Sadie Jane

I woke up the morning of July 27, 2008 and hefted my huge, pregnant belly over to face my husband. He smiled and said “Happy Birthday honey!” I smiled back and replied “I’m going to have a baby honey!” We got ready and drove to the hospital. I changed my clothes, walked around the hospital halls for a while and gave birth an hour later to our second daughter, Sadie. Everything about her birth was easy. I delivered quickly with no drugs or complications. She was beautiful and perfect and began nursing as soon as the midwife handed her to me. I thought “Boy, have I got this down this time around!” Well, that lasted about 4 days.

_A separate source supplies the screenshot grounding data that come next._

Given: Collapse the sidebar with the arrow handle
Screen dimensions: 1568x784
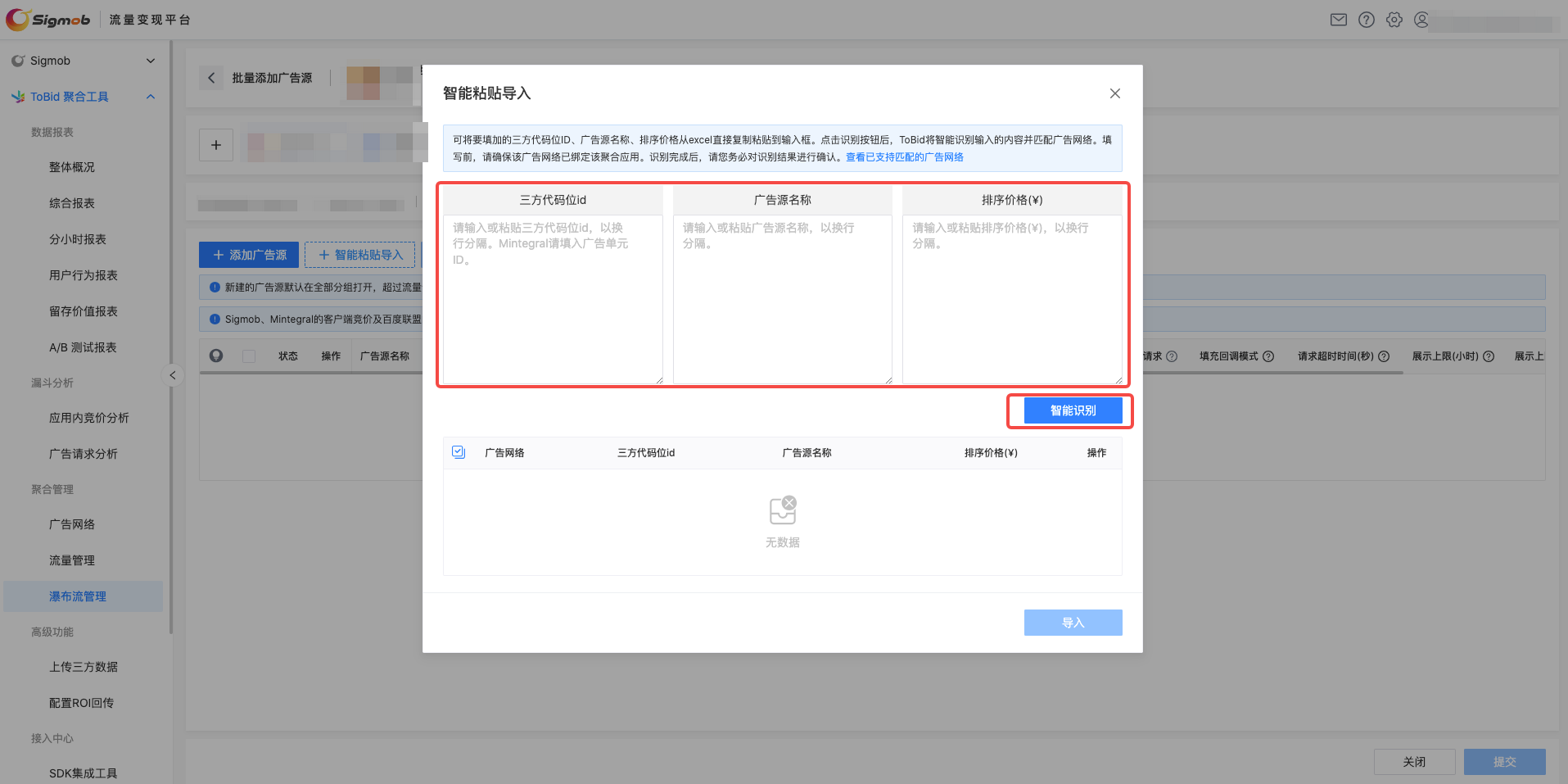Looking at the screenshot, I should pos(172,375).
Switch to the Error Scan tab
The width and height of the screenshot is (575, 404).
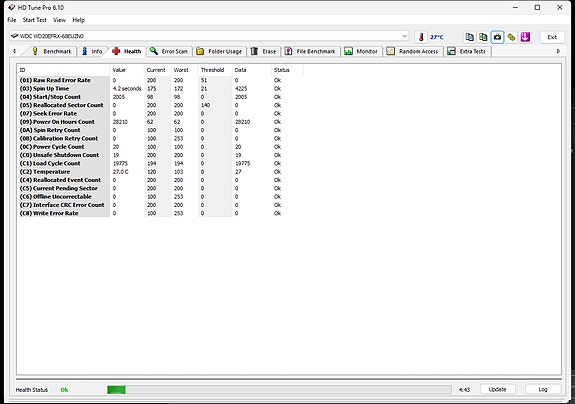tap(169, 51)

I received the call, like everyone else does, saying that Sadie tested positive for PKU and I had to get to Albany Med the very next morning. I looked at Sadie as I was sobbing my eyes out and praying silently to God, promising all sort of promises to the heavens if only my baby could be healthy. We made our way to the hospital, met with our doctor, nurse, and dietician. We received a lot of information that day and the two things I actually absorbed were 1: how to make formula and 2: that Sadie would be ok. Sadie is ok. She is a bazillion times better than ok. She is healthy and smart as a whip. We call her our Sweet Sadie because she is so affectionate and cuddly. Sadie is 15 months old now and she is full of curiosity and wonder. She is also very, very mischievous! She is full of trouble and too cute for her own good. It’s difficult to be upset with the sweetest, chubby face looking up at you, batting her sparkly eyes, and grinning. My husband and I often end up running into the other room to hide how much we are laughing. She is feisty as all heck and proves to be stiff competition for her older sister Georgia. We think she was born tough, spunky, and full of humor just so she could deal with PKU and, in the moments she can’t, at least she will be able to laugh at it. Sadie is the greatest birthday gift I could have gotten that day.

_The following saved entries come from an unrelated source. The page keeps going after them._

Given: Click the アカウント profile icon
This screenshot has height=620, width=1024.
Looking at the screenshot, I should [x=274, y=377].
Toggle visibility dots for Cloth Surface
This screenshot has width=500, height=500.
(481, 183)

Through some miracle of fate, the first parent of a child with PKU that we met was Brenda. We live on opposite ends of the state but a friend of a friend of a friend of mine knew that she had a child with PKU. I was put in contact with Brenda and she graciously invited my family to visit. We came; we were so desperate to meet anyone who had experience with PKU. Brenda and her family shared a low-protein meal with us -even though Sadie was only a tiny babe still, only nursing and drinking her formula. My husband and I left that day realizing that Sadie’s food could taste really good and our daughter could grow up to become a happy, smart, healthy child. It meant a lot to us to meet another family and an older child with PKU. Thank you!

I bought cookbook after cookbook after cookbook and I started on the cooking journey of my life. I had a few months before Sadie would start eating solid foods and I was going to be armed and ready!!! I read Julie and Julia recently; I thought “This is the story of my life, low-protein style, that is!” I realize that food is not the enemy it is the thing that keeps my child healthy. I couldn’t just give her a pill to make it go away. Food is her medicine and I strive to make it the best darn tasting medicine that exists! Cooking is power, cooking is the way I feel like I have control over this disease. I think that Cook for Love is an amazing resource for us and helps us kick PKU’s butt just a little bit harder!